J'ai lu.... "La Gloire Amoureuse"

de Daniel Plasschaert

par Bob Boutique



Je ne le trouve pas mal cet opuscule de 60 pages, avec sa couverture originale représentant la photo floue et mystérieuse d’une jeune femme qu’on devine nue. On va d’ailleurs la retrouver tout au long des pages, dans des clichés si discrets et brumeux qu’ils pourraient passer pour de l’abstrait.

Soit, ouvrons le bouquin. On y trouve 25 poèmes qui parlent tous de l’amour et de la femme ( à moins que ce ne soit d’ une femme ? ) dans une typographie curieuse mais élégante. Un bouquin assez beau en définitive… tout comme son prix, 14.40 euros !

A mon avis, peu de monde acceptera de dépenser une telle somme pour un livre si mince, sauf bien entendu les amis et ceux ‘qui savent’. Déjà que la poésie est très difficile à faire lire et vendre ! Ca me rappelle les mini recueils que Laurent réalise en format A6, avec une jolie couverture plastique transparente et qu’il réussit à vendre aux alentours des cinq euros ! Voila peut-être la bonne formule ?

Ce n’est qu’une idée, comme ça… je ne suis pas éditeur et n’ai aucune envie de le devenir. Pas fou.
L’auteur ? C’ est Dan, et Dan c’est… un personnage. Un physique de bluesman à la Joe Cocker, un excellent guitariste, un peintre qui vend ( uniquement des plantes et des légumes ), un écrivain, un gars un peu bourru, torturé peut-être, discret, qui parle trop peu de ce qu’il fait et en tous les cas l’exact contraire de l’avatar qu’il vous propose sur le forum avec son ‘amiral Danofsky’, cette espèce d’éphèbe romantique en chapeau buse.

Ha ! J’oubliais… c’est aussi un poète. Un vrai de vrai. Enfin, je le crois.

J’ai lu attentivement sa ‘Gloire amoureuse’ et très sincèrement j’ai été subjugué par ces textes, emporté . Ce n’est pas un critère m’ objecterez vous, puisque tout le monde sait que je n’y connais rien et que même une chanson de Frédéric François est capable de m’ arracher des larmes !

Peut-être.
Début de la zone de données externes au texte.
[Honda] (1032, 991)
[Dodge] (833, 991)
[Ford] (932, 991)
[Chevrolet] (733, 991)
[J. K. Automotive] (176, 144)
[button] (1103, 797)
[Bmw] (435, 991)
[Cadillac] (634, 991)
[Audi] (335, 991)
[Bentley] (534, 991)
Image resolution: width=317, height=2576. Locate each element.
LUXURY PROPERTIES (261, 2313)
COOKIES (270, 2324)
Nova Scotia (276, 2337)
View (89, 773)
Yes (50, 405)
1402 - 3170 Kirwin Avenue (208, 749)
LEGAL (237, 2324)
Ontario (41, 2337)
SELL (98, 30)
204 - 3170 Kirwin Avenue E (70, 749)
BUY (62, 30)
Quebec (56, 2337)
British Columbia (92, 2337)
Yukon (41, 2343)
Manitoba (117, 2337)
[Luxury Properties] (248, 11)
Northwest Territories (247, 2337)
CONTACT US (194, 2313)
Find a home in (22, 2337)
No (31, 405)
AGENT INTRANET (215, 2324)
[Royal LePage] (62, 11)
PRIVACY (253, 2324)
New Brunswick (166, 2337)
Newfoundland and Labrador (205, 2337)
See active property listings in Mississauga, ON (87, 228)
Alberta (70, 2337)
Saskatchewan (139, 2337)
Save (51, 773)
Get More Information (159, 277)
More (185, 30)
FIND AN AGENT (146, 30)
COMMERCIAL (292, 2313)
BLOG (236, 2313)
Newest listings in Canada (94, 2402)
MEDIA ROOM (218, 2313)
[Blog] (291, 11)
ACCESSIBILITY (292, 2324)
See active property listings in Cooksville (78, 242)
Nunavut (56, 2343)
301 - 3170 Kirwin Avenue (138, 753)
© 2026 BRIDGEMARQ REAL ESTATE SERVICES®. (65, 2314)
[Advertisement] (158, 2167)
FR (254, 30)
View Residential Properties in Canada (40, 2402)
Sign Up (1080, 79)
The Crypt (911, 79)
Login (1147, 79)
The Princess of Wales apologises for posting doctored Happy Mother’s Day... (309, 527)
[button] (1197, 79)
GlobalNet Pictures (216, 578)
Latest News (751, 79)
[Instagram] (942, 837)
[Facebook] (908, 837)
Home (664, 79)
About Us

Disons que c’est précisément parce que je n’y connais rien, que je peux commenter sans risquer de me désavouer ou de tomber d’un quelconque socle d’intellectuel. La plupart des poèmes passent au dessus de mon crâne comme un vol d’étourneaux piailleurs. C’ est vrai. Mais ceux de Dan m’émeuvent. C’est comme ça. J’ai envie de les apprendre par cœur ou de les mettre en musique, ce qui me paraît périlleux car ce sont vers libres.

Quelques exemples :

‘… le pendule de cuivre dans son balancement de chaises renversées.’ ‘L’ espace s’évanouit. Et l’angle de la pièce replié dans ses yeux, se souvient d’une présence.’ ‘Immobile sur le lac supérieur de la pensée, il écarte le ciel saigné à blanc comme un trou laissé vide.’

Et ces mots que l’auteur a choisis pour titrer son livre : ‘… des serpents surgissent de l’antique gloire amoureuse.’

En lisant ces poèmes, j’ai eu l’impression d’entrer dans la cathédrale gothique, en ruines, du cerveau de l’ amiral.

Pourquoi gothique ? Parce qu’ à longueur de pages des mots comme temple, guerrier, réceptacle, autel, adversaire, serment, masque, sentinelle, dieu de bronze, tour, marbre, pilier etc… reviennent régulièrement. Comme si l’existence était un combat, le quotidien une sorte de marais ‘Sous la surface l’air est saturé de mauvais rêves’, le monde une nuit sans fin. Pas une seule fois, je n’ai noté les mots ‘soleil’ ou ‘lumière’.Tout se passe dans l’ombre, dans des caves et la clarté ne s’immisce que par les soupiraux.

Pourquoi en ruines ? Parce qu’il se dégage de ces odes un profond sentiment de solitude et l’image d’un être non pas écrasé, mais fatigué par la vie, un personnage qui se présente volontiers comme un joueur et rêve un amour déchu… ou déçu… ou égaré… ou impossible. ‘A quoi bon pleurer encore, tu t’en iras comme je m’en suis allé.’

Cette ‘Gloire amoureuse’ est en fin de compte peu glorieuse mais Daniel Plasschaert nous prévient sur la page de garde de son recueil :

‘Le visage de Dieu m’est caché, la beauté m’est voilée, Alors pourquoi voudriez –vous que je sois heureux aujourd’hui’.

Je referme le recueil et glisse un CD dans l’appareil. Un disque de blues.